Official Tribal Name: Tuscarora Nation of New York

Address:  5616 Walmore Road, Lewiston, NY 14092
Phone:   (716)297-4990
Fax:
Email:

Official Website:

Recognition Status: Federally Recognized

Traditional Name / Traditional Meaning:

Skarureh , meaning “long shirt people,” which refers to the long shirt worn by Tuscarora men. 

Common Name / Meaning of Common Name:

Tuscarora meaning “hemp gatherers,”referring to the Indian hemp or milkweed which they used in many aspects of their society.

Alternate names / Alternate spellings:

Formerly known as the Tuscarora Nation of New York.

Name in other languages:

Algonquian Languages – Mangoag

Region: Northeast => Tuscarora Nation

State(s) Today: New York, North Carolina in the US, and  OntarioCanada

Traditional Territory:

The Tuscarora lived around the Great Lakes, likely about the same time as the rise of the Five Nations of the historic Iroquois Confederacy. Well before the arrival of Europeans in North America, the Tuscarora had migrated south and settled in the region now known as Eastern Carolina.

The most numerous indigenous people in the area, they lived along the Roanoke, Neuse, Tar, and Pamlico rivers. The historic homeland of the Tuscarora in eastern North Carolina was  in and around the Goldsboro, Kinston, and Smithfield areas. Some Tuscarora descendants, though few, still live in this region. 

They first encountered European explorers and settlers in the colonies of North Carolina and Virginia.

After the Tuscarora War of 1711–1713 against English colonists and their Indian allies, most of the surviving Tuscarora left North Carolina and migrated north to Pennsylvania and New York, over a period of 90 years.
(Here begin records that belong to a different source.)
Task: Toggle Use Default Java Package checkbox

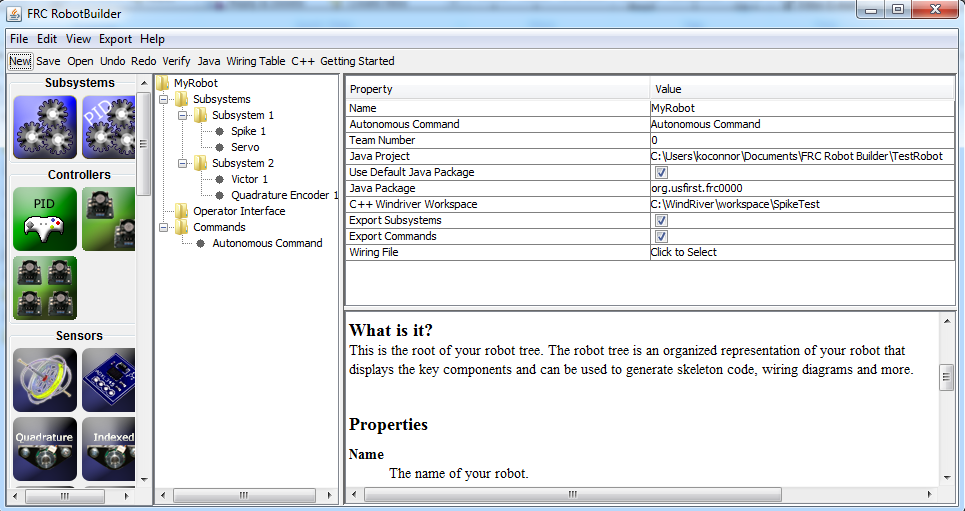Action: [x=661, y=172]
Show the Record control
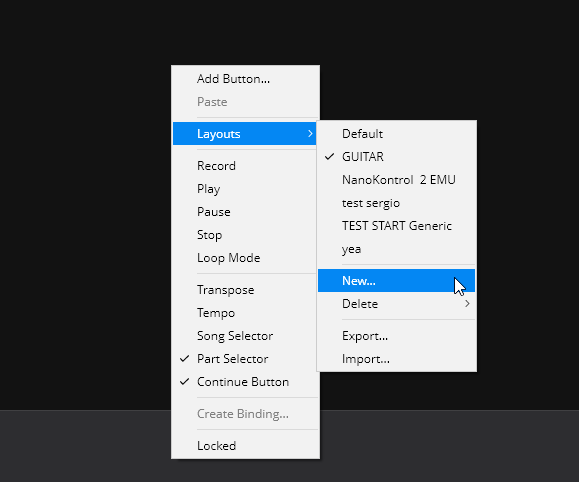The width and height of the screenshot is (579, 482). tap(245, 166)
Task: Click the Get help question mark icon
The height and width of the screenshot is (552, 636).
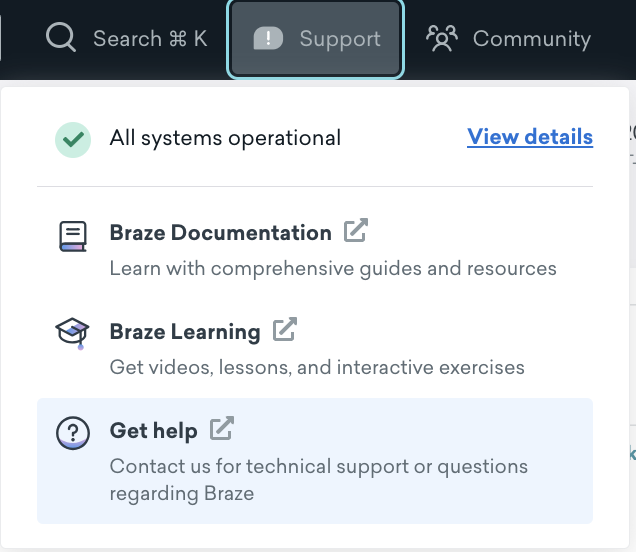Action: [x=72, y=432]
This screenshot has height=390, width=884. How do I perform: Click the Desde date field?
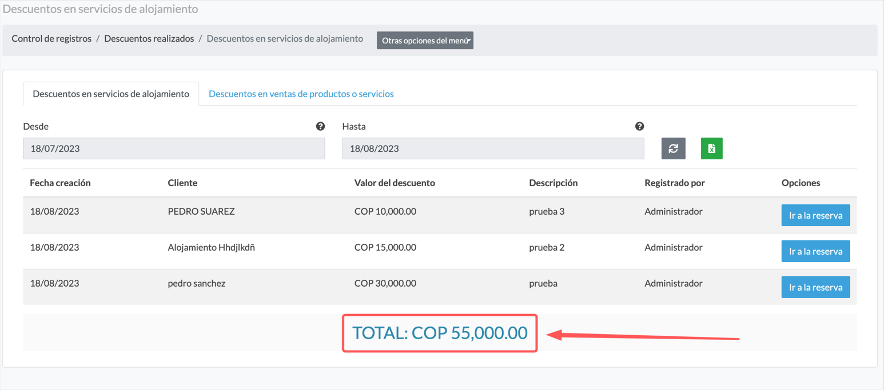[x=174, y=149]
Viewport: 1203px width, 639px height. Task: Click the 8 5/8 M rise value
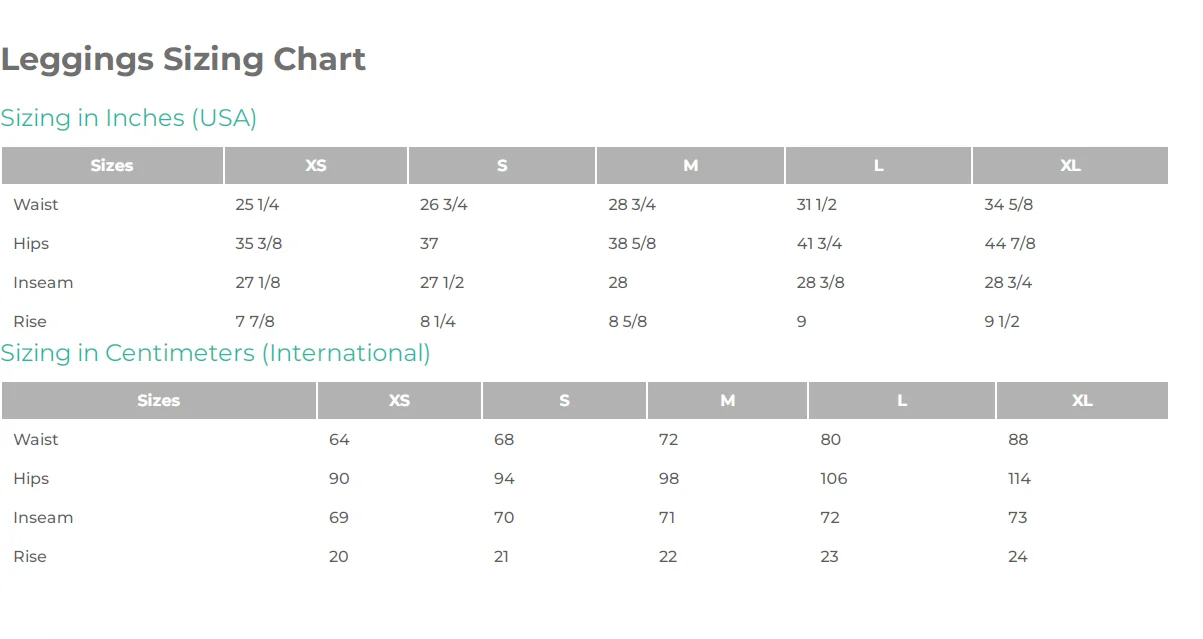pyautogui.click(x=628, y=321)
They aligned with the Iroquois in New York, because of their ancestral linguistic and cultural connections.

Confederacy: Iroquois Confederacy

Treaties:

  • 1784 Treaty with Six Nations
  • 1789 Deed From The Six Nations of Indians to the State of Pennsylvania
  • 1789 Articles of Agreement Between Six Nations and Pennsylvania
  • 1789 Treaty with Six Nations
  • 1792 Articles of Agreement (Five Nations)
  • 1794 Treaty of Canandaigua
  • 1794 Treaty With The Tuscarora, Oneida and Stockbridge Indians
  • 1796 Jay Treaty of Amity Commerce and Navigation
  • 1796 Treaty with the Seven Nations of Canada
  • 1797 Treaty with the Mohawk
  • 1797 Treaty with the Senecas
  • 1797 Treaty Of Big Tree
  • 1803 Treaty with the Tuscarora Nation
  • 1838 Treaty at Buffalo Creek

 

Reservation: Tuscarora Nation Reservation

 
Land Area:  9.3 mi² (24.0 km²)
Tribal Headquarters:   Lewiston, NY 
Time Zone:  Eastern
 

Population at Contact:

Estimated population precontact is about 25,000. In late 1600s and early 1700s North Carolina, European colonists reported two primary branches of the Tuscarora: a northern group led by Chief Tom Blunt, and a southern group led by Chief Hancock. Varying accounts c. 1708 – 1710 estimated the number of Tuscarora warriors at 1200 to 2000 men. 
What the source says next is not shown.